Problem statement: Every line below must be reproduced exactly; no pictures are to be included.

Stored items
★ ★ ★ ★ ★ ★ ★

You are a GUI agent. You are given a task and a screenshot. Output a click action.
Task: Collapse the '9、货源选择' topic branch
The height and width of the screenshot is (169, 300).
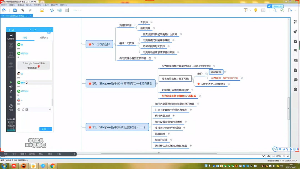[x=114, y=44]
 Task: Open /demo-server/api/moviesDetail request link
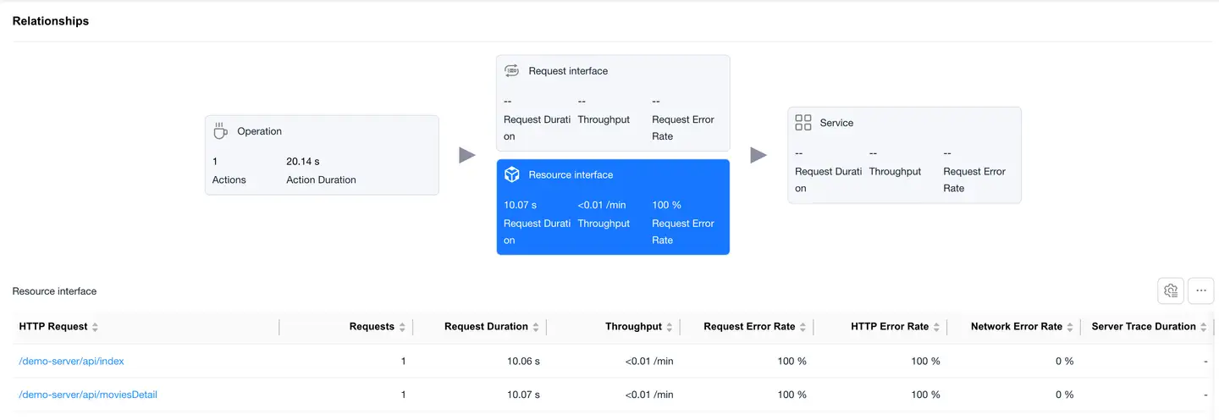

★ ★ ★ ★ ★ ★ ★

Exercise solution:
You are a GUI agent. You are given a task and a screenshot. Output a click action.
Task: Collapse the '9、货源选择' topic branch
The height and width of the screenshot is (169, 300).
[x=114, y=44]
 Task: Open /demo-server/api/moviesDetail request link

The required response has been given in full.